__Required work__: Nothing but the lines below between the line holding "Image resolution: width=1481" and the line holding "Given: Open the Apps icon in sidebar", inclusive, should appear in the answer, each set down exactly.

--- Source material ---

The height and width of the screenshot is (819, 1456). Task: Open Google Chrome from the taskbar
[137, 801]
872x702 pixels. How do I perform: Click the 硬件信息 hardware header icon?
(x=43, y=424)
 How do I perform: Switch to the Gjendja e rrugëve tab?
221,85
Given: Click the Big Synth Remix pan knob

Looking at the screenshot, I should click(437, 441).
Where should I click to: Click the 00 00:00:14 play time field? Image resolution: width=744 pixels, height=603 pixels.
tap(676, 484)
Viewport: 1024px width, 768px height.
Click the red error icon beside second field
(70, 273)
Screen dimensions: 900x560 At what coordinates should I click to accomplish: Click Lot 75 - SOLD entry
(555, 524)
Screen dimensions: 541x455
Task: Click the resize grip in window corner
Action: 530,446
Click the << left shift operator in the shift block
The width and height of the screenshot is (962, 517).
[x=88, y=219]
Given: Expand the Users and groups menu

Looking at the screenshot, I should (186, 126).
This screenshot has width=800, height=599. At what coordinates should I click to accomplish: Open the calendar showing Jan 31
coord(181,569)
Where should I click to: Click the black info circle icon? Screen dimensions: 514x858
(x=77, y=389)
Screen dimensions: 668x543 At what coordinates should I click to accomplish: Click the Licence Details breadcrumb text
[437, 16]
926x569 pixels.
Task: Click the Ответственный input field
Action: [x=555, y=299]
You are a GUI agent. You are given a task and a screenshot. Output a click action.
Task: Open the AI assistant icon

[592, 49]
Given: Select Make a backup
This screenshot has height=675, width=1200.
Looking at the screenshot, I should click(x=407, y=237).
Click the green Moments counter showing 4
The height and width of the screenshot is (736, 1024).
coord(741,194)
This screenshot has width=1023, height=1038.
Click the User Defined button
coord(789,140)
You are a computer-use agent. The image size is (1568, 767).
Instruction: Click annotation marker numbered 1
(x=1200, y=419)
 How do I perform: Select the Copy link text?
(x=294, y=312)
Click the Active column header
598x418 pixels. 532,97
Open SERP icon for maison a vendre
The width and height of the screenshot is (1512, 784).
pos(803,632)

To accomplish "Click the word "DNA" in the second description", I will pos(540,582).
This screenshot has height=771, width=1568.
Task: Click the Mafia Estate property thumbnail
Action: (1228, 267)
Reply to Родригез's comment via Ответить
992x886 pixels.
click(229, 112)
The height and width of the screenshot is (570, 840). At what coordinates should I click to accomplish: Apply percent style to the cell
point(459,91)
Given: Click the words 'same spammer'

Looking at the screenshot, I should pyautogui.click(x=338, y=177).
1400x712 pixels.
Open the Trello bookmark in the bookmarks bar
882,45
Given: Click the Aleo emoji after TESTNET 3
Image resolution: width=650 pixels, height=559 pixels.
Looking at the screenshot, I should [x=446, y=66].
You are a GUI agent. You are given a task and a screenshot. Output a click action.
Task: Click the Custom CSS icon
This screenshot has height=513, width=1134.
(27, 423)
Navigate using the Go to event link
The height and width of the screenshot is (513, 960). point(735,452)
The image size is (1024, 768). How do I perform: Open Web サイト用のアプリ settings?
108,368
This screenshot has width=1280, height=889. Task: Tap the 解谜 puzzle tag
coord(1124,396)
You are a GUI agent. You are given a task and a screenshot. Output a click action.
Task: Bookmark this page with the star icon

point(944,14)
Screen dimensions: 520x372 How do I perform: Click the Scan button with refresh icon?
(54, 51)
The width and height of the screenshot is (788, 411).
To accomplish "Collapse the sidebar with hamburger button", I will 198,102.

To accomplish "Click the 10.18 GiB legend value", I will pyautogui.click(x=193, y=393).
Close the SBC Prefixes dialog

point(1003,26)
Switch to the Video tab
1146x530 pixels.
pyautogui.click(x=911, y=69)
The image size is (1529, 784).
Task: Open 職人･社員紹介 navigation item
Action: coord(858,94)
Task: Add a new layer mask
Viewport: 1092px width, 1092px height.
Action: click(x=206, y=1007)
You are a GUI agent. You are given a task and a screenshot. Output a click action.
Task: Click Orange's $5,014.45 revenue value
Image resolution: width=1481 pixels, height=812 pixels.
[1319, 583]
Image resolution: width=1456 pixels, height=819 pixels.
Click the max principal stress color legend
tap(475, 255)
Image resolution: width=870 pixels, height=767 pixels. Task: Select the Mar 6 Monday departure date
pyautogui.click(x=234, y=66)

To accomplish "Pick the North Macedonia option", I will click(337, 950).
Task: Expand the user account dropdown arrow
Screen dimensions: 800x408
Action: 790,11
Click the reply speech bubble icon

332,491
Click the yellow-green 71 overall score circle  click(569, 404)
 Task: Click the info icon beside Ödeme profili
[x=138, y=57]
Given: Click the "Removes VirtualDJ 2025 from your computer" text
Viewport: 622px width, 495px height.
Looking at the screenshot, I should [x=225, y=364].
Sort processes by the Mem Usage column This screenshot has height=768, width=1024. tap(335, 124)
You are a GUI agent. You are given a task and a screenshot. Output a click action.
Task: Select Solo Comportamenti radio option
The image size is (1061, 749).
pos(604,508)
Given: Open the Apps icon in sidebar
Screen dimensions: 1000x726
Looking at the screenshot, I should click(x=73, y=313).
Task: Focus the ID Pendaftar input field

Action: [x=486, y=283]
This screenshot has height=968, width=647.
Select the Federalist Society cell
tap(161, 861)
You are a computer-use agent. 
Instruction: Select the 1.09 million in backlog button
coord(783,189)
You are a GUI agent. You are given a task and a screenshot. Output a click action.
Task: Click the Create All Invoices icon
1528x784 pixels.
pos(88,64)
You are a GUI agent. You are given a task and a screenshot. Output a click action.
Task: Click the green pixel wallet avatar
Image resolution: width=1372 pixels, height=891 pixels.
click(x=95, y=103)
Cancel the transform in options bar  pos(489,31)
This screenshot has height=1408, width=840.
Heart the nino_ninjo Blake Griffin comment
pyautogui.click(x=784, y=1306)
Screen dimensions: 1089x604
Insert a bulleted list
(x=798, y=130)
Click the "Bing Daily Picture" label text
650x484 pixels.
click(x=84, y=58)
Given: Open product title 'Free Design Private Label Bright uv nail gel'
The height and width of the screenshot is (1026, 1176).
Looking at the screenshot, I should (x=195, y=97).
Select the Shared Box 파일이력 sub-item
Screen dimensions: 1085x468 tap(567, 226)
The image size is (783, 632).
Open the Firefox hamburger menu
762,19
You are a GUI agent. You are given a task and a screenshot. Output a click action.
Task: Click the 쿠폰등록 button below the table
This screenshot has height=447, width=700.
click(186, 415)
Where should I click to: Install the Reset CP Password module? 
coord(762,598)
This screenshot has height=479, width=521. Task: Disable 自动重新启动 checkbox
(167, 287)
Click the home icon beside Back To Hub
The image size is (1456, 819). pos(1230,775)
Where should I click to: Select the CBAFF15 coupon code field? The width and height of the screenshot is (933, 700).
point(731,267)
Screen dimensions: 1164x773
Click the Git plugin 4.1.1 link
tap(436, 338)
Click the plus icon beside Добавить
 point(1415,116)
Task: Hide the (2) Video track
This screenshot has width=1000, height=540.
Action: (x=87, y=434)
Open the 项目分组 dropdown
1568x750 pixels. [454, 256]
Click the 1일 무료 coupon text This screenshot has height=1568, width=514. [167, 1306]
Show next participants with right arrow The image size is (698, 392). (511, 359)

---

__Result__:
Image resolution: width=1481 pixels, height=812 pixels.
[1319, 583]
Image resolution: width=1456 pixels, height=819 pixels.
Click the max principal stress color legend
tap(475, 255)
Image resolution: width=870 pixels, height=767 pixels. Task: Select the Mar 6 Monday departure date
pyautogui.click(x=234, y=66)

To accomplish "Pick the North Macedonia option", I will click(337, 950).
Task: Expand the user account dropdown arrow
Screen dimensions: 800x408
Action: 790,11
Click the reply speech bubble icon

332,491
Click the yellow-green 71 overall score circle  click(569, 404)
 Task: Click the info icon beside Ödeme profili
[x=138, y=57]
Given: Click the "Removes VirtualDJ 2025 from your computer" text
Viewport: 622px width, 495px height.
Looking at the screenshot, I should [x=225, y=364].
Sort processes by the Mem Usage column This screenshot has height=768, width=1024. tap(335, 124)
You are a GUI agent. You are given a task and a screenshot. Output a click action.
Task: Select Solo Comportamenti radio option
The image size is (1061, 749).
pos(604,508)
Given: Open the Apps icon in sidebar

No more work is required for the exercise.